What’s one of the most interesting things you learned about men’s adventure magazines in writing All Man!?

EARLE:  The most concentrated exploration of men’s adventure magazines that I make in the book, and which I find pretty enthralling and novel still, is how they offered veterans of World War II a means to deal with and categorize both their wartime experience and the difficulties of returning to United States. They returned to a society that was, for a large part, unaware of exactly how horrible their experiences had been. The bloody realities of the war had generally been censored by the government and avoided by the press.

(Read the rest of the interview...)

Talking with Dr. David M. Earle about men’s magazines…

In between activities in his busy schedule, David was kind enough to answer some more questions I asked him about his book All Man! and vintage men’s magazines.

I started by asking him about a Hugh Hefner quote he cites in All Man!

In 1953, when Hef launched Playboy, he said it was a magazine for “urbane fellows who were less concerned with hunting, fishing, and climbing mountains than good food, drink, proper dress, and the pleasures of female company.”

Hefner’s quote is a pretty good description of one general difference between the vintage bachelor magazines and the men’s adventure and outdoor sport magazines, isn’t it?

EARLE: Yes. Playboy and the hundreds of bachelor magazines that followed in its wake were all about the fantasy of upwardly mobile bachelorhood, emulating the life of leisure. In contrast, the men’s adventure mags were decidedly blue collar.
     Whereas the bachelor mags had articles and ads about leisure wear for a summer cruise, the men’s adventure magazines had ads for correspondence schools and offered stories and articles that confirmed masculinity in a different way — not by constructing a fantasy bachelor’s world, but by showing man in perilous and extreme situations, triumphant. And, again, the locals of these were as far away from the pressures of suburbia and the day-to-day job pressures as possible.
     So, I guess if I had to really draw a reason behind the distinction between the bachelor and men’s adventure genres, I’d say it is economically based, though of course neither readership was mutually exclusive.

What do you think men’s adventure magazines tell us about the changes taking place in gender roles during the 1950s and 1960s?

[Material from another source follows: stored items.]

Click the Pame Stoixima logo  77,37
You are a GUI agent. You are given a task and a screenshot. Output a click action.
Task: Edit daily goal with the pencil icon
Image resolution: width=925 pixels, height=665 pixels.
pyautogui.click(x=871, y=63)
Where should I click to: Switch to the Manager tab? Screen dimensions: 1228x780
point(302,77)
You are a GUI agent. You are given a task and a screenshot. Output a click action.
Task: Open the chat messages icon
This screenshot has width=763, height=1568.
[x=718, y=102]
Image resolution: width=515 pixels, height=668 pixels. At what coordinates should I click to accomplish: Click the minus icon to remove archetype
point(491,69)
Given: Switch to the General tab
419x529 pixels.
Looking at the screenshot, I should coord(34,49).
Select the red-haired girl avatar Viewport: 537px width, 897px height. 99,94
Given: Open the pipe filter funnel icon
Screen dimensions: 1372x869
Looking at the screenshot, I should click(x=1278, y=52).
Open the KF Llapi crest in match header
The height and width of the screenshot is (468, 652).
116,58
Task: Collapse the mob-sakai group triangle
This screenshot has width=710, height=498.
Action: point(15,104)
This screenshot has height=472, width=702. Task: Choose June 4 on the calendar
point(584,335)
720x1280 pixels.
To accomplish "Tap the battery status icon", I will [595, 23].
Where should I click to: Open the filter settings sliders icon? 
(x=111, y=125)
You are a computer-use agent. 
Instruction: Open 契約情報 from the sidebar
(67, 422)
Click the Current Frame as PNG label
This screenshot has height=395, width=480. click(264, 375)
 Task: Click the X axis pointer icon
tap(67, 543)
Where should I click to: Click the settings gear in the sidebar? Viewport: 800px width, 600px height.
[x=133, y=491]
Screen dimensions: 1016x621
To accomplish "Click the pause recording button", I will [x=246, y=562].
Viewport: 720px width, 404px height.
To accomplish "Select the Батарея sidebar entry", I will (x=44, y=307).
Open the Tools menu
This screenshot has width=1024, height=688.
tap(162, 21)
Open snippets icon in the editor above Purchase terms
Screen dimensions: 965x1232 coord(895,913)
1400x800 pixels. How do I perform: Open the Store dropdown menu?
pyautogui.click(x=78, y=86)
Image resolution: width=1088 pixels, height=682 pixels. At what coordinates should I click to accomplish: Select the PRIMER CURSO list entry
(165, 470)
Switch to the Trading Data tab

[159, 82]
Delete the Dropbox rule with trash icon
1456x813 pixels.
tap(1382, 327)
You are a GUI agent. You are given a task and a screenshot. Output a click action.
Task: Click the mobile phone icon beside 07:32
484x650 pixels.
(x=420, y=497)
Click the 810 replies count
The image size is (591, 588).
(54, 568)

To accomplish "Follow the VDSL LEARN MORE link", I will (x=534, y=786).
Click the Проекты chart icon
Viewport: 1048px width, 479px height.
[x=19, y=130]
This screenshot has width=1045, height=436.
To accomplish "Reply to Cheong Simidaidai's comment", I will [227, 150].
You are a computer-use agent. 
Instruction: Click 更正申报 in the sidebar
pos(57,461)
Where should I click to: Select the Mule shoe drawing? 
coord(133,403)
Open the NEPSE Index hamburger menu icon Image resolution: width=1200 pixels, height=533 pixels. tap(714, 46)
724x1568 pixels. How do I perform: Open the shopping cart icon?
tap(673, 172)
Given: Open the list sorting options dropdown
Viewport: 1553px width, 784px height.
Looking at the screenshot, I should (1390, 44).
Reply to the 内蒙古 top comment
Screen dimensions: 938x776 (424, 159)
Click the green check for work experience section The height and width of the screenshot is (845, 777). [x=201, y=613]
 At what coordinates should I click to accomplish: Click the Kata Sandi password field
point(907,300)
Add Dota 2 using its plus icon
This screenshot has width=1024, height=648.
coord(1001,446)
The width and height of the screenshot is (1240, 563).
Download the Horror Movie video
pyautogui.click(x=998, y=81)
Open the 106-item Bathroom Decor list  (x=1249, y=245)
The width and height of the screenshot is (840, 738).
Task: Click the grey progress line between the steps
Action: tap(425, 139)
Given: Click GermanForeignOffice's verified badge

EARLE: Wow. Huge question. Really, what we see in the men’s adventure mags is the other side of the pressures on women to conform to a social role reflected in the domestic magazines of the day, like Good Housekeeping, etcetera. In both cases, these magazines offered very extreme, very conservative roles for men and women. The most obvious reason for this, at least in the case of the women’s magazines, was a pressure to get women back in the kitchens after their empowering work in factories during World War Two. But it was also the economic and suburban boom that put pressure on having a family in the years after the war. 
     Of course the men’s magazines are very, very extreme in their portrayal of gender roles. Whereas women’s magazines advertised the love of an “all pink” kitchen and men as the master in the house, men’s magazines fought a fear that American suburban culture was too feminine, and was feminizing the men. And while these magazines are incredibly fun, they also often have a really troubling misogyny in them. Jem, a bachelor magazine called “the magazine for masterful men,” is perhaps the worse, but some of the adventure mags aren’t too far behind. That’s why there are so many stories in them about dangerous women: the dominatrix female Nazi guards and Amazon women — like the “Love Queen of the Pygmies” story you recently featured on your blog. At the same time, it’s why there are also many stories of women in peril who are helpless or just sex objects, hence having a man save them in the story confirms masculinity.